L'alzeimer et la démence sont des maladies d'angoisse

"Se faire du souci, c'est comme prier pour obtenir ce que l'on ne veut pas" -Deepak Chopra


                                                         corps, coeur et cerveau

Les limites du cerveau
Troubles de la mémoire, mémoire trompeuse, perceptions erronées, raisonnement faussé ou biaisé, le cerveau nous fourvoie. Les spécialistes de la cognition reconnaissent les limites de cet organe occasionnant des biais cognitifs susceptibles de biaiser les jugements humains.

Personne n'y échappe! Sans faire totalement confiance à notre mémoire et notre cerveau, nous pouvons tout de même recevoir et traiter adéquatement les informations reçues si, au bout du compte, on est capable de faire la différence entre le vrai et le faux.

Au fil de nos apprentissages, de par notre éducation, des rencontres de notre vie, nous révisons constamment nos conceptions, nos préjugés, notre simplification subjective de la réalité.

Les types de mémoire
1- La mémoire épisodique conserve les faits importants que nous avons personnellement vécus avec certains éléments liés au contexte, souvent la date et le lieu.
2- La mémoire sémantique concerne mes apprentissages, le contenu de mon éducation.
3- La mémoire procédurale est celle des gestes automatiques, maintes fois répétés.
4- La mémoire perceptive est à l'oeuvre quand l'odeur de la vanille et du bois me rappelle ma grand-mère paternelle.
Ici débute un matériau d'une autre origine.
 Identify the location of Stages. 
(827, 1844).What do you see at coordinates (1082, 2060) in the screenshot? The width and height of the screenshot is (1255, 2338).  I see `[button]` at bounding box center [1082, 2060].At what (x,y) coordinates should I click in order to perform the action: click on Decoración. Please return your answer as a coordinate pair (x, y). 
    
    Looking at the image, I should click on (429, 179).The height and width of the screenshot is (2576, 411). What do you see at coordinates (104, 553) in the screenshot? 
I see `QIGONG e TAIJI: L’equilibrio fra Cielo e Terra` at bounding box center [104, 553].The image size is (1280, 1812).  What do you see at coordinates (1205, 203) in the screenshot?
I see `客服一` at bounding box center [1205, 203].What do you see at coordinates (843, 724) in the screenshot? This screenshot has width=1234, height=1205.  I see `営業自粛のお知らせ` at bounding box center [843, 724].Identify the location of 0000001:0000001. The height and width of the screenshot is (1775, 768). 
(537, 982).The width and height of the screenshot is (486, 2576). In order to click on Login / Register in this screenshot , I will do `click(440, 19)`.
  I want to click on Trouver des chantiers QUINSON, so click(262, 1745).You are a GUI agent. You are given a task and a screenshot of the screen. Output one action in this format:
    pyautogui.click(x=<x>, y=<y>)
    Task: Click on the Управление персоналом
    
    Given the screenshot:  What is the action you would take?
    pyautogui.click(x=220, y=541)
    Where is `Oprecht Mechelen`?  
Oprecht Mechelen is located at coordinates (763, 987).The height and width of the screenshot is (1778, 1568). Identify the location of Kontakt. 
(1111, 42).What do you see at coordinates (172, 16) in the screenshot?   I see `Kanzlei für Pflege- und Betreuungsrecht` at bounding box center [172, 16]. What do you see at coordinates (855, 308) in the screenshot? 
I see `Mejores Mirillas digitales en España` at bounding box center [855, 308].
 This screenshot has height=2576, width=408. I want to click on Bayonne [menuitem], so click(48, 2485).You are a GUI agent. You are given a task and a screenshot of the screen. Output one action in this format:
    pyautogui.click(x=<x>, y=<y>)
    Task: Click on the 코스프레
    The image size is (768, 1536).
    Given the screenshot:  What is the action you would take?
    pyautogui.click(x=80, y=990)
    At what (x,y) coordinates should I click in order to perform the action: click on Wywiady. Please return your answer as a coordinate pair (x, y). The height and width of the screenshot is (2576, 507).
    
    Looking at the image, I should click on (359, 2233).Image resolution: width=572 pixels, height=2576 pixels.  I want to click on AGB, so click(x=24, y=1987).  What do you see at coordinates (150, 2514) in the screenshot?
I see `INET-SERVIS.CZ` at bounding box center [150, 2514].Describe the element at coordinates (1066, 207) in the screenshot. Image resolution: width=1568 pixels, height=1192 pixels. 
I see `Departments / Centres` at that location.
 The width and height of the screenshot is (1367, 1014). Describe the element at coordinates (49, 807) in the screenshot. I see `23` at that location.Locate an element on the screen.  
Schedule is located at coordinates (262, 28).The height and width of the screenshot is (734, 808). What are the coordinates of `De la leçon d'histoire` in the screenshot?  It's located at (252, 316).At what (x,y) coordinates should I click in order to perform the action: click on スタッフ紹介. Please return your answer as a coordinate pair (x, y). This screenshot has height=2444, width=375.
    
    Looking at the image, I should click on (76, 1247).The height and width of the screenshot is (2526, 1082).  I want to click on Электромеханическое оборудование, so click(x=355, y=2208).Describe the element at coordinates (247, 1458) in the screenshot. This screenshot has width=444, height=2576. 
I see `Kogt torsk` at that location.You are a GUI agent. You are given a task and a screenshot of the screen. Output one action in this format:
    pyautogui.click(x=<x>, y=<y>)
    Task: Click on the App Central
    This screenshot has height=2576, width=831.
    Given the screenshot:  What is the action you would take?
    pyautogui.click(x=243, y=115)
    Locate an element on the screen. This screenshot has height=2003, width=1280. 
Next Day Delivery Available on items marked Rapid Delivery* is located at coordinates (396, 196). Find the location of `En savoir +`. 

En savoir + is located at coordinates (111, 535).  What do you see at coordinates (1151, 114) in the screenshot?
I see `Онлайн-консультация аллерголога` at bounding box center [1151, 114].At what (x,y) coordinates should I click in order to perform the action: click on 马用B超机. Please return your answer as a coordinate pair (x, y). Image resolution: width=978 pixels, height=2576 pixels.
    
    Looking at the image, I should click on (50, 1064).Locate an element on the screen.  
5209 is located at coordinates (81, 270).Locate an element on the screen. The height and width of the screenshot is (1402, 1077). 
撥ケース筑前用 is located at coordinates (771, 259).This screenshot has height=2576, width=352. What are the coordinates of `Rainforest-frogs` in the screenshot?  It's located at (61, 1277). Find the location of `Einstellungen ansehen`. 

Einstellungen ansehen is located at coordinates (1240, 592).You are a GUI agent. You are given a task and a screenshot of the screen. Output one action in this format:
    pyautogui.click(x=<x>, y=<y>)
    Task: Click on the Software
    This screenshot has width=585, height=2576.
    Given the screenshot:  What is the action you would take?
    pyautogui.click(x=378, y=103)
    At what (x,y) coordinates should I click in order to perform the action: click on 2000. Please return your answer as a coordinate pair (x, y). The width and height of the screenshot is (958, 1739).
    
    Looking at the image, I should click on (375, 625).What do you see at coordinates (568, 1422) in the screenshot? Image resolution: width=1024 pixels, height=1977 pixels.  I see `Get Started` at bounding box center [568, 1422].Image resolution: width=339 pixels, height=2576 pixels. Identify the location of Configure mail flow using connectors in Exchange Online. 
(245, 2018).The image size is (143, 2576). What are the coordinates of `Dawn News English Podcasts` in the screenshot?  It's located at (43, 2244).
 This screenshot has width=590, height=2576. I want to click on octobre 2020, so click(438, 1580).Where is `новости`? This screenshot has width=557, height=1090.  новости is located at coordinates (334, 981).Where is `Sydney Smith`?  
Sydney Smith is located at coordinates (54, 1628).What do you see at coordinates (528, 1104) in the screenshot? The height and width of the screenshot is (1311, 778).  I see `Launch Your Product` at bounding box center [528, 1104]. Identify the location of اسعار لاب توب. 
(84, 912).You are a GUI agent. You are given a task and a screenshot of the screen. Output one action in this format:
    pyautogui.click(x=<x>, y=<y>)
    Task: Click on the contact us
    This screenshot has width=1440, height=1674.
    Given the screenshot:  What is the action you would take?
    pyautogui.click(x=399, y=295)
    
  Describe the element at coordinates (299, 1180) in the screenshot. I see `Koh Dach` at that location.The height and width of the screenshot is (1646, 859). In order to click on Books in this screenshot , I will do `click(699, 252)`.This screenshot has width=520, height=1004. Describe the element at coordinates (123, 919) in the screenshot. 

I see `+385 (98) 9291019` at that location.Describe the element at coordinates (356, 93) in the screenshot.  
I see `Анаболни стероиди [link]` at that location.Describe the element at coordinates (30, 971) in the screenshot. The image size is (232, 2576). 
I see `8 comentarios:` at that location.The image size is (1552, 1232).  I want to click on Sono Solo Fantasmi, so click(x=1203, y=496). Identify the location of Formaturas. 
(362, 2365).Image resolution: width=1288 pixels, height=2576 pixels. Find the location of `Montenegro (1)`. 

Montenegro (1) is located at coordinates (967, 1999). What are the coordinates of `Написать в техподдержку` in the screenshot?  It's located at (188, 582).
Les personnes atteintes d'alzeimer conservent des capacités de mémoire procédurale et de la mémoire perceptive. Mais les études démontrent que certains aspects de la mémoire épisodique peuvent être récupérés jusqu'à des stades avancés de la maladie. 

L'enfance est particulière
Mais l'enfance est particulière: nous opérons sur une mémoire assez sélective et devenu adulte, le manque de disponibilité des souvenirs, des effets d'ancrage, les raisonnements liés à la pensée magique, comme ceux dont je parlerai tantôt, nous conduisent parfois à prendre des décisions moins que salutaires. Autant de raisons pour laquelle une partie de notre activité cérébrale échappe à notre connaissance.

Les failles du cerveau concernent la mémoire
Il importe alors de retrouver ses mémoires pour en faire le tri afin que le cerveau puisse traiter les informations de manière plus rationnelle et objective. Dans la maladie d'alzeimer, des biais apparaissent dans le traitement de l'information, mais aussi dans sa réception. Dans la maladie d'alzeimer, les failles du cerveau concernent la mémoire, mais aussi le raisonnement et la perception.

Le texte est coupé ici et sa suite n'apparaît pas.